The bank will spend $9.5 million on a loan subsidy fund for residents of majority-Black and Latino neighborhoods in North Carolina. It has also agreed to open a mortgage loan office in a minority neighborhood, expand marketing outreach, and monitor its lending activity to prevent discrimination moving forward.
FNB denied wrongdoing in agreeing to settle the lawsuit. This marks one of the largest settlements reached to resolve allegations of modern-day redlining targeting racial bias in mortgage lending.
“Discrimination has no place in our society, especially when it comes to access to borrowing capital for housing,” said North Carolina Attorney General Josh Stein, who helped negotiate the settlement. “I’m pleased that we’ve been able to obtain $13.5 million from First National Bank to help make things right.”
Redlining Refers to Lending Discrimination
Redlining refers to discouraging lending in communities of color. The term originated from historical federal policies that drew red lines on maps around majority-Black neighborhoods to denote unsafe areas for financial services.
The practice of redlining became illegal decades ago. However, lenders have continued to discriminate against borrowers based on race and national origin.
Between 2020-2022, FNB generated over 500 mortgage loans in North Carolina, but only 12 were made to Black borrowers even though they comprise 22 percent of the state’s population. Just 3 loans were made to Latino borrowers though they are 10 percent of the state’s population.
Local Leaders Applaud Settlement
News of the $13.5 million settlement with FNB over lending discrimination quickly drew praise from state and local leaders in North Carolina.
“Banking and access to credit are critical for building family wealth,” said Charlotte Mayor Vi Alexander Lyles. “No longer will some commercial banks ignore communities of color while reaping profits from majority white borrowers in Charlotte.”
Members of the North Carolina Black Caucus and Latino Caucus also applauded the redlining settlement. “Black and brown homeowners have struggled for too long to access affordable mortgage products,” said state Rep. Amos Quick. “Hopefully this begins to turn the tide against modern-day redlining.”
Meanwhile, fair housing advocates say the FNB settlement marks progress but more action is still needed to address inequities in the lending market.
“We cannot close the racial wealth gap without ensuring fair access to credit for Black and Latino families,” said Janet LaMonte, director of Housing Opportunities Made Equal (HOME) based in Greensboro.
What Comes Next
The $13.5 million settlement now goes to U.S. District Judge Frank Whitney for approval.

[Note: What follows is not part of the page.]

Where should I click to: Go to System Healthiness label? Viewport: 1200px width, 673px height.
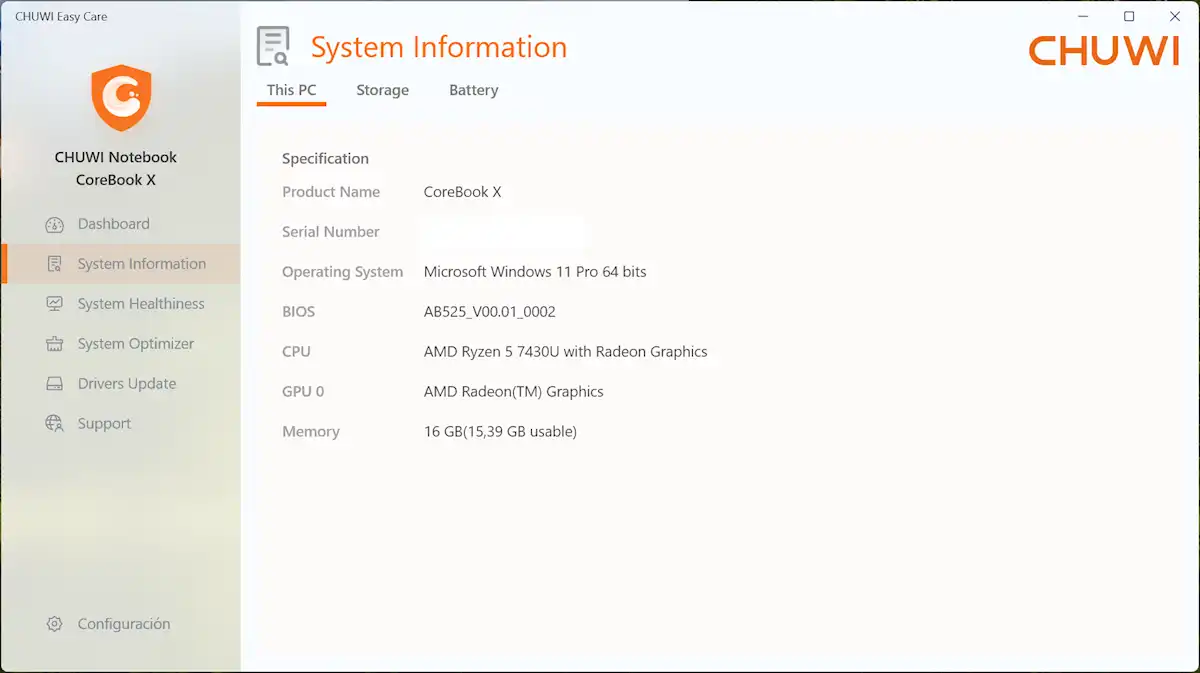(141, 304)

However, FNB says it has already taken steps to expand services to majority-Black and Latino communities in North Carolina.
“[We] have opened a new mortgage office in East Charlotte and [are] looking forward to bringing additional lending opportunities to all communities in North Carolina,” said F.N.B. Corporation CEO Vincent Delie, Jr.

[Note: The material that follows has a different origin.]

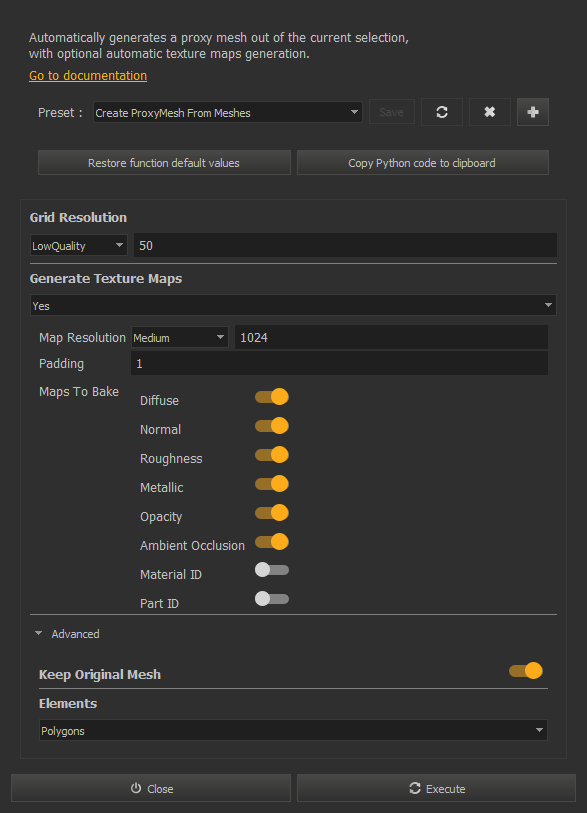Toggle the Diffuse map switch
The image size is (587, 813).
point(272,397)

Nonetheless, fair lending advocates plan to closely monitor FNB’s practices moving forward and push for continued reform in the banking industry to ensure equal access to credit.
The settlement also comes as the Consumer Financial Protection Bureau ramps up oversight of redlining at financial institutions nationwide.

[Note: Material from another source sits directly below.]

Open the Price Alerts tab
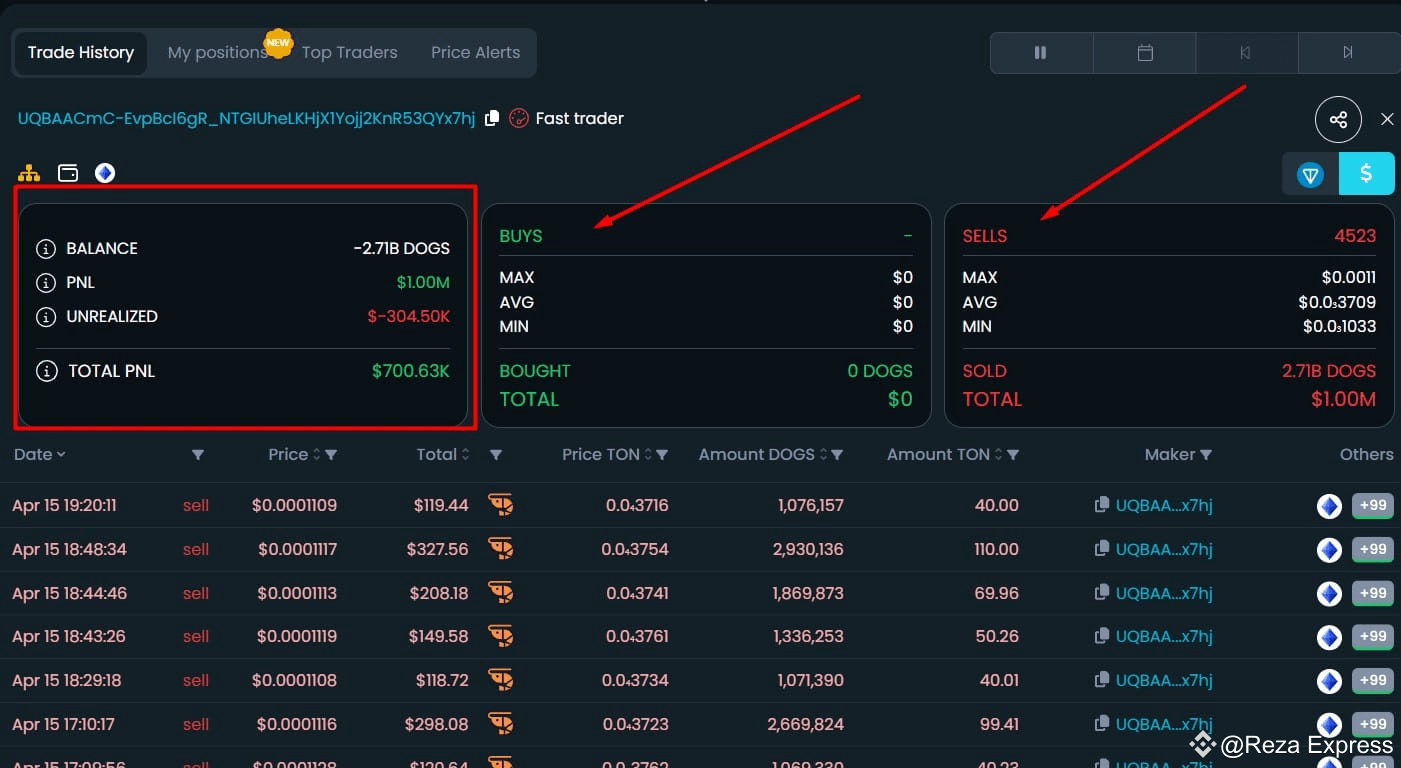Image resolution: width=1401 pixels, height=768 pixels. (x=475, y=52)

“Our commitment to fair lending and ending practices like redlining remains as strong as ever,” said CFPB Director Rohit Chopra on Twitter following news of the FNB settlement. “We applaud today’s action by the Justice Department and look forward to continued cooperation with law enforcement partners across the country.”
|Mortgages to Black Borrowers
|Percent to Black Borrowers
Statistics on FNB’s mortgage lending in North Carolina showing low rates of lending to Black borrowers via DOJ complaint
So in summary, Pittsburgh-based First National Bank will pay $13.5 million to settle redlining allegations after being accused of discrimination against Black and Latino borrowers in North Carolina. The landmark settlement will provide restitution for victims and requires FNB to expand services in communities of color. However, advocates say continued reform is still needed to ensure fair access to lending markets.